The final step, Third Normal Form, means getting rid of anything in the tables that don’t depend solely on the primary key. In this example, the categories are interrelated; you would not list a title as both Fiction and Nonfiction, and you would have different subcategories under the Adult category than you would have under the Children category. Category information is, therefore, moved to a separate table. Figure 2 shows the tables in the Third Normal Form.
Anytime the data is in Third Normal Form, it is already automatically in Second and First Normal Form. The whole process can, therefore, actually be accomplished less tediously than by going from form to form. Simply arrange the data so the columns in each table, other than the primary key, are dependent only on the whole primary key. Third Normal Form is sometimes described as “the key, the whole key, and nothing but the key.”
Navigating Through the Data
The BOOKSHELF database is now in the Third Normal Form. Figure 3 shows a sample of what these tables might contain. It’s easy to see how these tables are related. You navigate from one to the other to pull out information on a particular author, based on the keys to each table. The primary key in each table is able to uniquely identify a single row. Choose Stephen Jay Gould, for instance, and you can readily discover his record in the AUTHOR table because AUTHOR_NAME is the primary key.
Look up Harper Lee in the AUTHOR_NAME column of the BOOKSHELF_AUTHOR table and you’ll see that she has published one novel, whose title is To Kill a Mockingbird. You can then check the PUBLISHER, CATEGORY, and RATING for that book in the BOOKSHELF table. You can check the RATING table for a description of the rating.
When you looked up To Kill a Mockingbird in the BOOKSHELF table, you were searching by the primary key for the table. To find the author of that book, you could reverse your earlier search path, looking through BOOKSHELF_AUTHOR for the records that have that value in the TITLE column—the column TITLE is a foreign key in the BOOKSHELF_AUTHOR table. When the primary key for BOOKSHELF appears in another table, as it does in the BOOKSHELF_AUTHOR table, it is called a foreign key to that table.
These tables also show real-world characteristics: There are ratings and categories that are not yet used by books on the bookshelf. Because the data is organized logically, you can keep a record of potential categories, ratings, and authors even if none of the current books use those values.

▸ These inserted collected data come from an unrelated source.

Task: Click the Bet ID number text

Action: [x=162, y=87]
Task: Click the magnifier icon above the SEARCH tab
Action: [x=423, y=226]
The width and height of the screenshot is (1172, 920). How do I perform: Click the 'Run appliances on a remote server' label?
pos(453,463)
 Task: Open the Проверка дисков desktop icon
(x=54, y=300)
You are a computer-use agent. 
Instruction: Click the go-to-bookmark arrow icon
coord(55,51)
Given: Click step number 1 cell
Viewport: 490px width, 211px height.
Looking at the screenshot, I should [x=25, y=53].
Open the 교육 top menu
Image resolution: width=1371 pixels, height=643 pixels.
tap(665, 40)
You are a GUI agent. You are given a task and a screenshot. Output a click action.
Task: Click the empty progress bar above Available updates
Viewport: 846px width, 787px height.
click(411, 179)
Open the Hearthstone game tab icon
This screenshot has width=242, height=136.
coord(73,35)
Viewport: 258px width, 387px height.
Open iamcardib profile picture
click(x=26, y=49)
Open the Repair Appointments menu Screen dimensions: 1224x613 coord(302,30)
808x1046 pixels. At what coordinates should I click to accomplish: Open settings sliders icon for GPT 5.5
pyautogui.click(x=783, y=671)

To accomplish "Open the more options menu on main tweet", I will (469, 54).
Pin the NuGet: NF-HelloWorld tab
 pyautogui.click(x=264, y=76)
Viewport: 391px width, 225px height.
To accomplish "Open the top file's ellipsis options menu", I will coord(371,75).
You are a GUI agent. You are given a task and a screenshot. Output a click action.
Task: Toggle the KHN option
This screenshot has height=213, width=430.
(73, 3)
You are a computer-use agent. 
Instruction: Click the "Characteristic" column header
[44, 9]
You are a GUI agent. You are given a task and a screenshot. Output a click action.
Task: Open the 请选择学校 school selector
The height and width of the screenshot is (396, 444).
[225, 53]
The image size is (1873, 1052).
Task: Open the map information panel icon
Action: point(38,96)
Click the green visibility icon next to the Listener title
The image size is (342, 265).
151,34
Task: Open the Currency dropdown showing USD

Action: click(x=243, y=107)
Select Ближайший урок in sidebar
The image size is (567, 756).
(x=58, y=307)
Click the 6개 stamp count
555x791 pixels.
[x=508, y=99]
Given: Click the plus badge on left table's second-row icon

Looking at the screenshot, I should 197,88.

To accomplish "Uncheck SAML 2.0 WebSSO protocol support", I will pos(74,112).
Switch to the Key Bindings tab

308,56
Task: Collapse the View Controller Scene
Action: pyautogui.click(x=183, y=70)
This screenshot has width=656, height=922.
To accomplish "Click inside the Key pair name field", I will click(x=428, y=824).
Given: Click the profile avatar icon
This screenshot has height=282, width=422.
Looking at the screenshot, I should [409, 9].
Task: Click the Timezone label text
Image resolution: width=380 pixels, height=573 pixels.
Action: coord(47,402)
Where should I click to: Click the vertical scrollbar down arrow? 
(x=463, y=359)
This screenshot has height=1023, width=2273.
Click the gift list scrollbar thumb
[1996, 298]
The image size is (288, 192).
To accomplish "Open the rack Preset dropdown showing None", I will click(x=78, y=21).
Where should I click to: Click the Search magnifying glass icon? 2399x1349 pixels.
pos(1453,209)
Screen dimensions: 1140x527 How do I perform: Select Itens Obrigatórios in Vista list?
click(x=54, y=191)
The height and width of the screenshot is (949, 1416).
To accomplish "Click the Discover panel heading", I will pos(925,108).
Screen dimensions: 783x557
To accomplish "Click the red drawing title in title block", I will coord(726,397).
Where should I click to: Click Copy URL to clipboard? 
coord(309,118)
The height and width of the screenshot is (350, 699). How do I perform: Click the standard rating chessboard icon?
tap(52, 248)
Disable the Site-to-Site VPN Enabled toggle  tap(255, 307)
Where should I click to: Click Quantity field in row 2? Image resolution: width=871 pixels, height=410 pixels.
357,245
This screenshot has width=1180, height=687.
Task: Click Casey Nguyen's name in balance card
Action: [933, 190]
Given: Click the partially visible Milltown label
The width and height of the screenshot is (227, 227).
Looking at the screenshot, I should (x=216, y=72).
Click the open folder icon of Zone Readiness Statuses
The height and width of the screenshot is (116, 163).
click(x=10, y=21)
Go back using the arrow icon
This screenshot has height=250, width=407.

This is a sensible and logical way to organize information, even if the “tables” are written in a ledger book or on scraps of paper kept in cigar boxes. Of course, there is still some work to do to turn this into a real database. For instance, AUTHOR_NAME probably ought to be broken into FIRST_NAME and LAST_NAME, and you might want to find a way to show which author is the primary author, or if one is an editor rather than an author.
This whole process is called normalization. It really isn’t any trickier than this. Although some other issues are involved in a good design, the basics of analyzing the “normal” relationships among the various elements of data are just as simple and straightforward as I’ve explained. It makes sense regardless of whether a relational database or a computer is involved at all.
One caution needs to be raised, however. Normalization is a part of the process of analysis. It is not a design. The design of a database application includes many other considerations, and it is a fundamental mistake to believe that the normalized tables of the logical model are the “design” for the actual database. This fundamental confusion of analysis and design contributes to the stories in the press about the failure of major relational applications.